* _Exercise goal_:
In the records below, find the line holding "Click the warning triangle security icon" and the line holding "Select the orange". Set down both, with every line between them, exactly.

[Dataset excerpts]
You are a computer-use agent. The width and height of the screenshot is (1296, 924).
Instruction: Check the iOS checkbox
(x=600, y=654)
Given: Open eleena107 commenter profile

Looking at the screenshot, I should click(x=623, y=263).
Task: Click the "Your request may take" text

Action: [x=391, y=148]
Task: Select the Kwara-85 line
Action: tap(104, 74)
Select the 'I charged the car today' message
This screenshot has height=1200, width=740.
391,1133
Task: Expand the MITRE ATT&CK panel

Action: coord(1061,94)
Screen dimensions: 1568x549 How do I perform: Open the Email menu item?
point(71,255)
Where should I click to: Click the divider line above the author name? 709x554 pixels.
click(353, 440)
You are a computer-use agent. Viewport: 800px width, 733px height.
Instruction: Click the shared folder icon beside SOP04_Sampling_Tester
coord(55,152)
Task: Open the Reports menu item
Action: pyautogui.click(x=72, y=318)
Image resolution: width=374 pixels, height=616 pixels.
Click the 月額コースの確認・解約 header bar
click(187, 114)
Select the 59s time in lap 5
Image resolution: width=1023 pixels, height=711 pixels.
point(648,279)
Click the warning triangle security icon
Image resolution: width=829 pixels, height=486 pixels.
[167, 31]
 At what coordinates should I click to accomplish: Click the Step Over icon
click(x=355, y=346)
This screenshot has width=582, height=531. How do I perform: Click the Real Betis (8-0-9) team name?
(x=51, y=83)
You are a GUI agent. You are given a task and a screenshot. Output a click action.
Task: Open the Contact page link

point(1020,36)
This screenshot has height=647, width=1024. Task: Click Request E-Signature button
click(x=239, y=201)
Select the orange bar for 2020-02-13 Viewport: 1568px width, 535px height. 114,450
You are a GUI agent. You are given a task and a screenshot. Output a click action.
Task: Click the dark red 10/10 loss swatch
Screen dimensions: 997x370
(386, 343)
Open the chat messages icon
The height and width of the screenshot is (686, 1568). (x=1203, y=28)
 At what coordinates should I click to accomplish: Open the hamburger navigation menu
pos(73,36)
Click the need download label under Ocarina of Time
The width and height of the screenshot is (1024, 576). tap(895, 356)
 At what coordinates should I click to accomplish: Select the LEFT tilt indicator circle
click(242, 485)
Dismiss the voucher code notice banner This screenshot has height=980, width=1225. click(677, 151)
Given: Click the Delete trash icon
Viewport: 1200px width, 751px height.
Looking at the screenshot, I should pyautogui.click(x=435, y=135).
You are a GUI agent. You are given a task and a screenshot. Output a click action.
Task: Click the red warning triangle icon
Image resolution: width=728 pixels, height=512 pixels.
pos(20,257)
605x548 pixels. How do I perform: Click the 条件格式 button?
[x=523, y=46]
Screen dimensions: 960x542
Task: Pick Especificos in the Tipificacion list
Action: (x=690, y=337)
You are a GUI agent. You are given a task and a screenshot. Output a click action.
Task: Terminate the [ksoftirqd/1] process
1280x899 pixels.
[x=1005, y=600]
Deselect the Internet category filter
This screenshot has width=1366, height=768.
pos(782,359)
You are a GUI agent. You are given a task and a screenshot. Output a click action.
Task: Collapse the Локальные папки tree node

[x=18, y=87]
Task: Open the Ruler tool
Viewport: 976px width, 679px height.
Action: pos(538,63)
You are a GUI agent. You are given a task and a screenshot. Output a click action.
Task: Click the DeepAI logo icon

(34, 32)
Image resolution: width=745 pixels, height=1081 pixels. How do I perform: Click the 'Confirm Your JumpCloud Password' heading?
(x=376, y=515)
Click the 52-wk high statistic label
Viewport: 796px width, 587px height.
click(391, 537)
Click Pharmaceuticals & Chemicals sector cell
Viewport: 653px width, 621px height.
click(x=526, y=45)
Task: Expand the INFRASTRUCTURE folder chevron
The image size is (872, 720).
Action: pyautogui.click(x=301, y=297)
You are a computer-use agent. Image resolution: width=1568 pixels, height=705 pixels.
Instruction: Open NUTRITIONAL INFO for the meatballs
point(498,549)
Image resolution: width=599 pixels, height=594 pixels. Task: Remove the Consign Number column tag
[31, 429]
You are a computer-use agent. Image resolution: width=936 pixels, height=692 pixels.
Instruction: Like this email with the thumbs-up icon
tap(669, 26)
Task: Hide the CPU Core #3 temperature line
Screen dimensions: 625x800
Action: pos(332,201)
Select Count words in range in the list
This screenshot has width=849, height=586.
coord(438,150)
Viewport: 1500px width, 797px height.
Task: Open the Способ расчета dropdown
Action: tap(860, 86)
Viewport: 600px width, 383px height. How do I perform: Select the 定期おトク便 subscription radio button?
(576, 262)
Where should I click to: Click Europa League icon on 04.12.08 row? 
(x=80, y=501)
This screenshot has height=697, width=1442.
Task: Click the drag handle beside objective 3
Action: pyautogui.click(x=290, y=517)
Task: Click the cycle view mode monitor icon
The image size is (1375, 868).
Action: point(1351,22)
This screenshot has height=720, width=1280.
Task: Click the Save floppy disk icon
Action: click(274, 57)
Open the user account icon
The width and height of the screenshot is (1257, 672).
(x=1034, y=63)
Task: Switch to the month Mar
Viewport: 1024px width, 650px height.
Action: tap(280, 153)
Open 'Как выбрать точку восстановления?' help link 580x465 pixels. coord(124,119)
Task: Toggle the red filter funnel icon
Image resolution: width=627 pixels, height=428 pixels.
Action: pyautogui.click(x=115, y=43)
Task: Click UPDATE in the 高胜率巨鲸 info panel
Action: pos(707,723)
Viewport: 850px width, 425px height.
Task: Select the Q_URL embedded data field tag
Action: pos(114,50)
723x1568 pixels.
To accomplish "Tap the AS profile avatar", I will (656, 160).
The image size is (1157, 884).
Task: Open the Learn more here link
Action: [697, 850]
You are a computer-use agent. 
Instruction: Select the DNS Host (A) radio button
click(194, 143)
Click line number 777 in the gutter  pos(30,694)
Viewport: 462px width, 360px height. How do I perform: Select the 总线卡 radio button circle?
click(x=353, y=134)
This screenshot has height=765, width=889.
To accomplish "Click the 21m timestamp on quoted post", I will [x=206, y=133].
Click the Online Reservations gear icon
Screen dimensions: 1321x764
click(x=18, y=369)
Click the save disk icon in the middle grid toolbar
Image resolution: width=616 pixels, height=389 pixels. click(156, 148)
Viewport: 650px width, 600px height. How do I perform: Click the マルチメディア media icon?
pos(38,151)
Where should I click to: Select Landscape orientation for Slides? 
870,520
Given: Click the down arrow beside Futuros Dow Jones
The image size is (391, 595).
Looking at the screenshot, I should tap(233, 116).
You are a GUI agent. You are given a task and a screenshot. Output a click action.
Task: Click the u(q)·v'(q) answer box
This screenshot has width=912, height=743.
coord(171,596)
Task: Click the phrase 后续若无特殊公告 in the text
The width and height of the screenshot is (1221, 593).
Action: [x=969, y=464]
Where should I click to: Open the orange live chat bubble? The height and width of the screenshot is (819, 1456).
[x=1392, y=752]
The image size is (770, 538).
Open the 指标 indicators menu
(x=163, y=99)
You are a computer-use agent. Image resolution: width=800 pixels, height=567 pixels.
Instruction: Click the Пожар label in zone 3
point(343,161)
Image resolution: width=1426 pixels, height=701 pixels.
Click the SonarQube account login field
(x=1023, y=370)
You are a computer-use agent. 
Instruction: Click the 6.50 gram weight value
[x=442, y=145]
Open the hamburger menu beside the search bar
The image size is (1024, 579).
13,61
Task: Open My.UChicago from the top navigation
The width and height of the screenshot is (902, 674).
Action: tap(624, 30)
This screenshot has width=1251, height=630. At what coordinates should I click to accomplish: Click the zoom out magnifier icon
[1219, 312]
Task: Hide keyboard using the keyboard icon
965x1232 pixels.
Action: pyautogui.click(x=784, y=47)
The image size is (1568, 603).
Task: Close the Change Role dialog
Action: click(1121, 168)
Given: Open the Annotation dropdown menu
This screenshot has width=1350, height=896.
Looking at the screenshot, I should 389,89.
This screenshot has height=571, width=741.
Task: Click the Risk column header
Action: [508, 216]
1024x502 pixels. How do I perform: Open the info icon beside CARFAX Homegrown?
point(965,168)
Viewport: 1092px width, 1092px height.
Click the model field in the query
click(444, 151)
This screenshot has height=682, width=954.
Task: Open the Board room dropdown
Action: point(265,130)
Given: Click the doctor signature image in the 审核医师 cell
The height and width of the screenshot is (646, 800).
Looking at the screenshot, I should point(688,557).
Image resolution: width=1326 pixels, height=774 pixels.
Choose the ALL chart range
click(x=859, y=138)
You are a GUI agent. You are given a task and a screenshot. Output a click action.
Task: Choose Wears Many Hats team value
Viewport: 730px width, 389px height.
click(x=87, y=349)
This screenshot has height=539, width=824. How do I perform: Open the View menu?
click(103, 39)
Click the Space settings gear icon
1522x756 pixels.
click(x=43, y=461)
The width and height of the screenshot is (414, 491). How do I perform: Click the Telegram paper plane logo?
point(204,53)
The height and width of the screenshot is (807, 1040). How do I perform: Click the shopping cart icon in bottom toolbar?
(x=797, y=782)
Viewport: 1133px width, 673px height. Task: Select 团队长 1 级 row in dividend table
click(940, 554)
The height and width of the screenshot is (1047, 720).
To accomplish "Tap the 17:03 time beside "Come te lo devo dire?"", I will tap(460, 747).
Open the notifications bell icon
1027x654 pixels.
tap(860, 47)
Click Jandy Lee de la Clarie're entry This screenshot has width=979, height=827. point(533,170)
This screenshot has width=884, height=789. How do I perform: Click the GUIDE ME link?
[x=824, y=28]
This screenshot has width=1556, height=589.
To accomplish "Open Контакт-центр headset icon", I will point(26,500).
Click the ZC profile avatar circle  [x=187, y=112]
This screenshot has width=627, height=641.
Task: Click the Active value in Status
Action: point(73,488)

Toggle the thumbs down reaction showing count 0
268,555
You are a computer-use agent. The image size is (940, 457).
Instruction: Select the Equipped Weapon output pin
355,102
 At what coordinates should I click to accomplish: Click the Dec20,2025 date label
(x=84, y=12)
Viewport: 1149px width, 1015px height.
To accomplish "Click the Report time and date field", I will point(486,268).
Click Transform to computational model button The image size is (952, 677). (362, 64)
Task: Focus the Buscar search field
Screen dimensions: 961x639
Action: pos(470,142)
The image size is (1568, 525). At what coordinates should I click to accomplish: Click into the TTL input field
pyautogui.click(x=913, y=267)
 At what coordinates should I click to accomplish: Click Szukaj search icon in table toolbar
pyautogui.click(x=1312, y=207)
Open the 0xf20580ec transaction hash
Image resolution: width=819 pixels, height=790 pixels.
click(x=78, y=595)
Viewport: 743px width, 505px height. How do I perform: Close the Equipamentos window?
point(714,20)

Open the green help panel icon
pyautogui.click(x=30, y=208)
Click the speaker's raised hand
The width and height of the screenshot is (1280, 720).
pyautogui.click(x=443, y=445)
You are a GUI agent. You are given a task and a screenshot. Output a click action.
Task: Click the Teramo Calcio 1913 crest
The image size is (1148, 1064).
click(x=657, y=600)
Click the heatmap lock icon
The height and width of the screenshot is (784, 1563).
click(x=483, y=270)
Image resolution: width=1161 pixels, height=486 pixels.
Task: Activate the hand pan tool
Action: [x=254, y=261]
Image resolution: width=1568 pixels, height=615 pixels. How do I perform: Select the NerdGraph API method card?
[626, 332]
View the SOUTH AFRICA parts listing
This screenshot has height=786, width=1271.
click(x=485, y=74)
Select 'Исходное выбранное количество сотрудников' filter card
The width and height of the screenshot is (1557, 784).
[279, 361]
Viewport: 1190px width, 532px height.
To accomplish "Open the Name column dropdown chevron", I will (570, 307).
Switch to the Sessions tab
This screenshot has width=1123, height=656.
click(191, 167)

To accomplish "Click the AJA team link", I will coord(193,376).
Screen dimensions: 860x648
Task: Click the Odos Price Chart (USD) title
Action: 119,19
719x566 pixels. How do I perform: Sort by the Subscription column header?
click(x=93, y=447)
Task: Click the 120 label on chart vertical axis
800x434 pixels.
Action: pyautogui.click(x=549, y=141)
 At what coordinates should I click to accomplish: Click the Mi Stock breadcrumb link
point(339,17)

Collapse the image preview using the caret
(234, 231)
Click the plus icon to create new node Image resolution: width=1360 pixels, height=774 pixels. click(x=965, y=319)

* _Solution to this exercise_:
Click the warning triangle security icon
Image resolution: width=829 pixels, height=486 pixels.
[167, 31]
 At what coordinates should I click to accomplish: Click the Step Over icon
click(x=355, y=346)
This screenshot has width=582, height=531. How do I perform: Click the Real Betis (8-0-9) team name?
(x=51, y=83)
You are a GUI agent. You are given a task and a screenshot. Output a click action.
Task: Open the Contact page link

point(1020,36)
This screenshot has height=647, width=1024. Task: Click Request E-Signature button
click(x=239, y=201)
Select the orange bar for 2020-02-13 Viewport: 1568px width, 535px height. 114,450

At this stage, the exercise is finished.